Polanski asks judge for sentencing
Fugitive film director Roman Polanski has asked a judge to sentence him in his absence over a child sex case, a Los Angeles court has heard.
A letter signed by Polanski, on December 26 from Gstaad, Switzerland, where he is under house arrest, was filed by his lawyer.
It said Polanski, 76, understood he had the right to be present at all legal proceedings, but "I request that judgment be pronounced against me in my absence".
Deputy district attorney David Walgren objected to Polanski's request and demanded he "show his face" in court before he was sentenced
"The people are adamant that a fugitive not dictate the court's processes," Mr Walgren told superior court judge Peter Espinoza.
The Chinatown director fled the US in 1978 on the eve of sentencing after pleading guilty to one count of having sex with a 13-year-old girl.
Judge Espinoza accepted the letter but postponed a ruling because he wanted to see legal briefs that stated why sentencing Polanski in absentia was appropriate.

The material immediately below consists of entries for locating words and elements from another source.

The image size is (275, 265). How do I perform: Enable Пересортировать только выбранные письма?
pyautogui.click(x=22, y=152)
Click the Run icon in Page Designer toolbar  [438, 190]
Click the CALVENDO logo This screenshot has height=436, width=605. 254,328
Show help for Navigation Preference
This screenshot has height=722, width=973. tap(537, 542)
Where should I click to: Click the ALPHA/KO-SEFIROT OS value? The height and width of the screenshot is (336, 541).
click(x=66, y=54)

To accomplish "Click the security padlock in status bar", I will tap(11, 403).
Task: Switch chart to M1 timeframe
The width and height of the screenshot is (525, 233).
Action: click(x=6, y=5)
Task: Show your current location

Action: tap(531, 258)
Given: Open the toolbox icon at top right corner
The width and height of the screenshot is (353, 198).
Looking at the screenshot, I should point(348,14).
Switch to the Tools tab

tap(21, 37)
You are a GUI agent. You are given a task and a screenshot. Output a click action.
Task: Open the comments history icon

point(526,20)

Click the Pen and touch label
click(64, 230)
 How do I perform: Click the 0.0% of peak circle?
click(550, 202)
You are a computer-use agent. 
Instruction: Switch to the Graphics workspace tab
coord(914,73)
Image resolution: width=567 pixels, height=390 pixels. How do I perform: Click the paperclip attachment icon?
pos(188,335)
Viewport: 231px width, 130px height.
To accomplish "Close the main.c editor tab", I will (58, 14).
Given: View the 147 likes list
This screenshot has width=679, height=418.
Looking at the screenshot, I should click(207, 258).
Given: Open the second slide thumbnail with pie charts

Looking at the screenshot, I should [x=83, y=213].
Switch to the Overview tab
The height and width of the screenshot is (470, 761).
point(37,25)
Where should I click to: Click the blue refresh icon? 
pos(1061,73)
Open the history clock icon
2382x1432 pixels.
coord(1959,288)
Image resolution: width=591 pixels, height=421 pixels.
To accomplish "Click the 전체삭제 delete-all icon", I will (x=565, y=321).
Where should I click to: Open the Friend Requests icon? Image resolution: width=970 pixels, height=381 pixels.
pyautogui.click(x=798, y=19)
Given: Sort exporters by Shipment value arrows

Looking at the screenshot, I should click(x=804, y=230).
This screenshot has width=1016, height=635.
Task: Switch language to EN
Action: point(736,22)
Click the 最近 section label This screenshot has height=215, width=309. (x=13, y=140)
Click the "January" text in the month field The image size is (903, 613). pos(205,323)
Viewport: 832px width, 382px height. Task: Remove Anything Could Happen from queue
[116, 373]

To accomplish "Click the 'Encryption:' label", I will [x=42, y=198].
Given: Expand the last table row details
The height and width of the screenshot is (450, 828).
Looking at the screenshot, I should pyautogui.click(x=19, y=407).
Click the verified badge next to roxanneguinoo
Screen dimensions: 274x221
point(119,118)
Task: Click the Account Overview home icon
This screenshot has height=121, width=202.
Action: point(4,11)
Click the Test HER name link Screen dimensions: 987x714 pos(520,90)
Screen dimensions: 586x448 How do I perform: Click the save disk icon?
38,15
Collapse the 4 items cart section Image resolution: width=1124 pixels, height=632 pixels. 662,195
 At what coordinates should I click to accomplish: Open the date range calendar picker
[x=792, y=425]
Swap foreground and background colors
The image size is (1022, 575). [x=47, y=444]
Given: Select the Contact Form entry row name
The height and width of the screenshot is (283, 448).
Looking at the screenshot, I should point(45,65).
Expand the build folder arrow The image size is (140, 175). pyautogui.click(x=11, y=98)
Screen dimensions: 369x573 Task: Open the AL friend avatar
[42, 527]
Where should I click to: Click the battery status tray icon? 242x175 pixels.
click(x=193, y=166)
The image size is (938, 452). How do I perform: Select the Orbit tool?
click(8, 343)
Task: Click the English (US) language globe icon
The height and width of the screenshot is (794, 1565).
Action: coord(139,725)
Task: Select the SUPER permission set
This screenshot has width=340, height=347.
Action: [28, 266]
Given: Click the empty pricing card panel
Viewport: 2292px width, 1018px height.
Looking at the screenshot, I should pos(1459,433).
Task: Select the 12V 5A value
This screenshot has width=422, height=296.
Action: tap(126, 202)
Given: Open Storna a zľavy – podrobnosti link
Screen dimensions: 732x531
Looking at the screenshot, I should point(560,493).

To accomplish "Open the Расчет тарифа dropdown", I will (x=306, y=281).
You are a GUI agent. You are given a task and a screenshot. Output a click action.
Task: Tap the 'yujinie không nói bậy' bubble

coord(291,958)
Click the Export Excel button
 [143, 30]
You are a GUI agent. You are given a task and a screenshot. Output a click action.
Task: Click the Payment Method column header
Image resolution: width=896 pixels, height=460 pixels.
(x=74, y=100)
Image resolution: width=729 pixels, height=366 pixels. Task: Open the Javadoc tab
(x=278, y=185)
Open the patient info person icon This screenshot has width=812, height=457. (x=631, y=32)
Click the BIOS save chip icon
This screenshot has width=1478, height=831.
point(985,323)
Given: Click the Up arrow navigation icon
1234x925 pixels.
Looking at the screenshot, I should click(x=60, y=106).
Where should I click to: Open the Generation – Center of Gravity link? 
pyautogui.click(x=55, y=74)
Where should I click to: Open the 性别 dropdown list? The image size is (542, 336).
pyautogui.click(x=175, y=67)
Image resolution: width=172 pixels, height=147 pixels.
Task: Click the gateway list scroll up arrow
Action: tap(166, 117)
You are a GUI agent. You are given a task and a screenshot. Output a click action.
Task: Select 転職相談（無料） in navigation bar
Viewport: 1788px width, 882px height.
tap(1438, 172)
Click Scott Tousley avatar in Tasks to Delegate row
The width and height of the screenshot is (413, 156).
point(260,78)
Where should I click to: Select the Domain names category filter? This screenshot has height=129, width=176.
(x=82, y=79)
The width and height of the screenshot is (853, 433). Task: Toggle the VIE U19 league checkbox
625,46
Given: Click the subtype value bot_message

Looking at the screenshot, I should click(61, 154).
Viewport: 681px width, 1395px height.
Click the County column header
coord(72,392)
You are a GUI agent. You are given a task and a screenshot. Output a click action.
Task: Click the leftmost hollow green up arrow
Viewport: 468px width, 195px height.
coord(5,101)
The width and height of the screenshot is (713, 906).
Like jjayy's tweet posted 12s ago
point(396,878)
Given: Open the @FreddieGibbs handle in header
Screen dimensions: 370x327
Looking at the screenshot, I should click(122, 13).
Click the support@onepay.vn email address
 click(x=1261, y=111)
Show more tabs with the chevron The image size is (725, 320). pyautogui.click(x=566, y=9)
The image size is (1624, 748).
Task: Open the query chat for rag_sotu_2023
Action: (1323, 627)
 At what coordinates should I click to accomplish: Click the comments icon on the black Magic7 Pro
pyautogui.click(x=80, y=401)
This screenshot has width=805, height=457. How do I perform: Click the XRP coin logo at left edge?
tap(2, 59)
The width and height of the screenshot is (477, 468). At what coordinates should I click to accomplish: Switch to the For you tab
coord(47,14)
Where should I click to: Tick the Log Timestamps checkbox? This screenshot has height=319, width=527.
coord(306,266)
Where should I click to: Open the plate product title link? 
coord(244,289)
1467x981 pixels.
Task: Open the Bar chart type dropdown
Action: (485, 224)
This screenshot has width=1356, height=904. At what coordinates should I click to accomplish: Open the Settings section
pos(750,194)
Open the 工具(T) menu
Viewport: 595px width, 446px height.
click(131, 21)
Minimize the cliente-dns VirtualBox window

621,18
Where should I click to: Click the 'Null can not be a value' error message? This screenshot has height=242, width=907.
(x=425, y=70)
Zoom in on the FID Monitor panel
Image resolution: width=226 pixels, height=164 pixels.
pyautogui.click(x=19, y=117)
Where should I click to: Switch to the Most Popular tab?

"It seems to me there is a fairly big question about what his possible sentence could be," the judge said, setting a January 22 date for a hearing on the issue.
Polanski is fighting extradition in Switzerland, a nation that will not extradite someone who is not required to serve at least six months in prison.
Prosecutors said Polanski was subject to a sentence of two years, but the defence said he had already served a sentence handed down by the original judge in the case, plus five months spent in a Swiss jail and more recently under house arrest.